**Extracted entries**
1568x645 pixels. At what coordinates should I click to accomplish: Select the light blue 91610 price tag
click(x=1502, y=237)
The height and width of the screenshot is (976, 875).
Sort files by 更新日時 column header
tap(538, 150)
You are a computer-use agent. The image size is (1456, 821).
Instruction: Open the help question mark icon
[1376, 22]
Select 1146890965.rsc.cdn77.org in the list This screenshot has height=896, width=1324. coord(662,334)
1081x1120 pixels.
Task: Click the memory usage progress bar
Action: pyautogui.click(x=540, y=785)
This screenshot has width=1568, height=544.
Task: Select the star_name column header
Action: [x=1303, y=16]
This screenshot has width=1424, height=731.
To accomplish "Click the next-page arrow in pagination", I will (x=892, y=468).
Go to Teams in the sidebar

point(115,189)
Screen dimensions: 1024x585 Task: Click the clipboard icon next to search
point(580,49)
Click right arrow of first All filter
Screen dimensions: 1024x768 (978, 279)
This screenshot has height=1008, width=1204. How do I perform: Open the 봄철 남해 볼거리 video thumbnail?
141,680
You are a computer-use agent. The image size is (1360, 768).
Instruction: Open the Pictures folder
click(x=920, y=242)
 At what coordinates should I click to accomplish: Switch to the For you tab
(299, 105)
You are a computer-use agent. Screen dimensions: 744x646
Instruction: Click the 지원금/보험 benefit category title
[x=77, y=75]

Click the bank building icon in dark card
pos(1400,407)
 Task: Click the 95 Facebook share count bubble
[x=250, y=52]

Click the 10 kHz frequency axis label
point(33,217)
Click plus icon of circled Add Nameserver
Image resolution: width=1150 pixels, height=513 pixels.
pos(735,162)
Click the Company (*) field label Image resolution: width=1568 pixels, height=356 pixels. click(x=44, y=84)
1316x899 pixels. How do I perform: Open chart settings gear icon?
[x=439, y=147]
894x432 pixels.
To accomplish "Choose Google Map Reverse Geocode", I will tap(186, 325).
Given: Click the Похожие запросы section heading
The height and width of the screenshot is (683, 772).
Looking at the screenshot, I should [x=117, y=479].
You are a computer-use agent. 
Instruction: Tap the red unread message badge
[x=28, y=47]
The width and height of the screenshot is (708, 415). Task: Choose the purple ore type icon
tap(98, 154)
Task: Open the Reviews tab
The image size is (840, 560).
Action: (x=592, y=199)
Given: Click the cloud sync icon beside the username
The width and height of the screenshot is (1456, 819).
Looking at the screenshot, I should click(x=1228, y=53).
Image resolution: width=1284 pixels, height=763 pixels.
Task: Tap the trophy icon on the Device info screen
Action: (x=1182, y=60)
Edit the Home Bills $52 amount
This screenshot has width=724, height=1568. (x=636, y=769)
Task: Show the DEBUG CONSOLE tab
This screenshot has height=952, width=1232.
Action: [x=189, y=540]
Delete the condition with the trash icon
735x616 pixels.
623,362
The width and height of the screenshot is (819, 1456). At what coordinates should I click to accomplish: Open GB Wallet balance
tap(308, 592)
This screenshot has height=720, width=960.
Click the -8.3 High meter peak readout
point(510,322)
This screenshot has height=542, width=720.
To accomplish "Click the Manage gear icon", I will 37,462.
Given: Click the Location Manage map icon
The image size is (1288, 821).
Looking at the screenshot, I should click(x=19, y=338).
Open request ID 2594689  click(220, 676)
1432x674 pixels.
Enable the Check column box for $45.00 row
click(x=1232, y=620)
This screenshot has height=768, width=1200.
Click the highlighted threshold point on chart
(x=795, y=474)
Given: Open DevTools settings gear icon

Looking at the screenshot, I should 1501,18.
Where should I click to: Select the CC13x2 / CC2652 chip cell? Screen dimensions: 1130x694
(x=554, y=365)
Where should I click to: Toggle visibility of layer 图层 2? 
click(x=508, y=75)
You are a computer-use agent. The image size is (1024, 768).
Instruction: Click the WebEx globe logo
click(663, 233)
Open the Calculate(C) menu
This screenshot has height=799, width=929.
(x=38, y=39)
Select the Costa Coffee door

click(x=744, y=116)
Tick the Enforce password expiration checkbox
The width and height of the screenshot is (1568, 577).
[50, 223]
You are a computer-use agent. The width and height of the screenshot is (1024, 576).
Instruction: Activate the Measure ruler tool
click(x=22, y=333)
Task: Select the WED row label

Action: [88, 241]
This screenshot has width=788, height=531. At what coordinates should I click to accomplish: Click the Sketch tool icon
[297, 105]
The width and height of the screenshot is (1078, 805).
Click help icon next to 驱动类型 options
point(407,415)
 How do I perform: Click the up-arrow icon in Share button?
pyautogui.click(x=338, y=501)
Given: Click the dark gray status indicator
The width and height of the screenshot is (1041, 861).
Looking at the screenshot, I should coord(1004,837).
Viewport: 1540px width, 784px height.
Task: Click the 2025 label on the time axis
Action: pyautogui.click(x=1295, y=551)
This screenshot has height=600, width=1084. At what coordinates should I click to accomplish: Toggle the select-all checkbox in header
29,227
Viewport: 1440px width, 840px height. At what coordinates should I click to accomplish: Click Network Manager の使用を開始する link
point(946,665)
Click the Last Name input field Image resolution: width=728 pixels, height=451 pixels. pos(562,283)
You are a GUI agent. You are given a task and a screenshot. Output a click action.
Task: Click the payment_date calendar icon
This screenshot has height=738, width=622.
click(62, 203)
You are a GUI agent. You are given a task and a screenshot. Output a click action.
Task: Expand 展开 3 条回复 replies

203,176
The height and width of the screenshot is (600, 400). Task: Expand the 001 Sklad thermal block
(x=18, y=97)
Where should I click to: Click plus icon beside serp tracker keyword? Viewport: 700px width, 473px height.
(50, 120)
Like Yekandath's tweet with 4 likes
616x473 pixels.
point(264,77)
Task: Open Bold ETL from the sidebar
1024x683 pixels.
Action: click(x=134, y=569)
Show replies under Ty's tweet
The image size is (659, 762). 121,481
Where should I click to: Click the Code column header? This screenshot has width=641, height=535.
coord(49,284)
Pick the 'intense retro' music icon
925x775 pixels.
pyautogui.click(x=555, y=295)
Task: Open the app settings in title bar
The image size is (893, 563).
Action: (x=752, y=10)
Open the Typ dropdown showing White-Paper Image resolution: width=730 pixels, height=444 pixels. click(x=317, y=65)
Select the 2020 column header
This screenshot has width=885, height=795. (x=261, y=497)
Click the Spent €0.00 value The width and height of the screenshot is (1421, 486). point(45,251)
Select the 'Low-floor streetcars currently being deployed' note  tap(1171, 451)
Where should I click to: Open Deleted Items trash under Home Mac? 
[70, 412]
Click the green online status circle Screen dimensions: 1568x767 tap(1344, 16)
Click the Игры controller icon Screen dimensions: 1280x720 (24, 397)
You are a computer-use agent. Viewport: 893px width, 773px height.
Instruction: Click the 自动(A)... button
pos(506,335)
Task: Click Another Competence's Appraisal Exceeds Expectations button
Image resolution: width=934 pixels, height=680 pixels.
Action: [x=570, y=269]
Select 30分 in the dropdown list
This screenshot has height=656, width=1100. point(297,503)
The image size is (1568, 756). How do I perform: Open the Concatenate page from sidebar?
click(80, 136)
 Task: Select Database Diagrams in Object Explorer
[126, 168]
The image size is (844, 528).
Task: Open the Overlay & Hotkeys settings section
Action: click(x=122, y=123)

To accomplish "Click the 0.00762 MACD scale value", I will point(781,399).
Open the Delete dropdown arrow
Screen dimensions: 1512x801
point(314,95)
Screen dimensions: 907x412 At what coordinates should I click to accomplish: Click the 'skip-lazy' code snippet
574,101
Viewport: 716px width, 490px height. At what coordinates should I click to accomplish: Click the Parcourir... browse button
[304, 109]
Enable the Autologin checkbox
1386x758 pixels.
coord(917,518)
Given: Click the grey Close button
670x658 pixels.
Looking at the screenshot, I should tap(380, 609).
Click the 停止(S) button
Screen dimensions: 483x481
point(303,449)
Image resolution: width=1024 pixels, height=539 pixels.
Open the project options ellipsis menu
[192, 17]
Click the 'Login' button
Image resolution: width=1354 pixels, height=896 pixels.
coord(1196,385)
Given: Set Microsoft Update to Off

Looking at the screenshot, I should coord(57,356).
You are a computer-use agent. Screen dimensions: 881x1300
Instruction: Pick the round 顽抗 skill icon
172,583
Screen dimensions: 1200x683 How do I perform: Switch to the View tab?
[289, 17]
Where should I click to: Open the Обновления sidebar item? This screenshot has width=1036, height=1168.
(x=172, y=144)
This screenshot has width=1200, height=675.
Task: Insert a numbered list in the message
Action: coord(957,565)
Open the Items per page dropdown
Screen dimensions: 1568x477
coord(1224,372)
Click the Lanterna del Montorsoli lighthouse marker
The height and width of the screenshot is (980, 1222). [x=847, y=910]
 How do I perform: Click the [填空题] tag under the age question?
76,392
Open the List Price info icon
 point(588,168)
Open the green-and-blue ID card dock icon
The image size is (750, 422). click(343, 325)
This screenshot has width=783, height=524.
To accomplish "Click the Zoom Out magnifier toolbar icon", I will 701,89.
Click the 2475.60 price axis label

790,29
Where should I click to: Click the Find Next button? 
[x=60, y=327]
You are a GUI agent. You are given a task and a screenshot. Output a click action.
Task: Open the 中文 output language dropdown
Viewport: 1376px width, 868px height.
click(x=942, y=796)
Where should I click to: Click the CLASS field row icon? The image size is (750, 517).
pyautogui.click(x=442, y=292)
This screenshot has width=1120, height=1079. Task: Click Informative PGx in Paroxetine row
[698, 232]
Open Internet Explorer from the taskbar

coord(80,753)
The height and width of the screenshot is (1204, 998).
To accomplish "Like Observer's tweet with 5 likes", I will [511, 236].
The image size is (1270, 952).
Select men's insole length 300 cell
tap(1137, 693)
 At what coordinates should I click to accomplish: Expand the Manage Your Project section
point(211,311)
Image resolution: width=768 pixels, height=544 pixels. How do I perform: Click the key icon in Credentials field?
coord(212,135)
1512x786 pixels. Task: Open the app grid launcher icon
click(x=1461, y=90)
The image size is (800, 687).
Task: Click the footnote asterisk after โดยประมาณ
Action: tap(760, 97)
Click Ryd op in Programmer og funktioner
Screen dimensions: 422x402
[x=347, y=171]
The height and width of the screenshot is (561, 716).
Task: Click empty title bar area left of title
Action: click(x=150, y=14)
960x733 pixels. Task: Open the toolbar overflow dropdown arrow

**Task objective**
Check each line of the entries for the string "value". Copy the lines that have it.

**Exercise response**
Click the Spent €0.00 value The width and height of the screenshot is (1421, 486). point(45,251)
To accomplish "Click the 0.00762 MACD scale value", I will point(781,399).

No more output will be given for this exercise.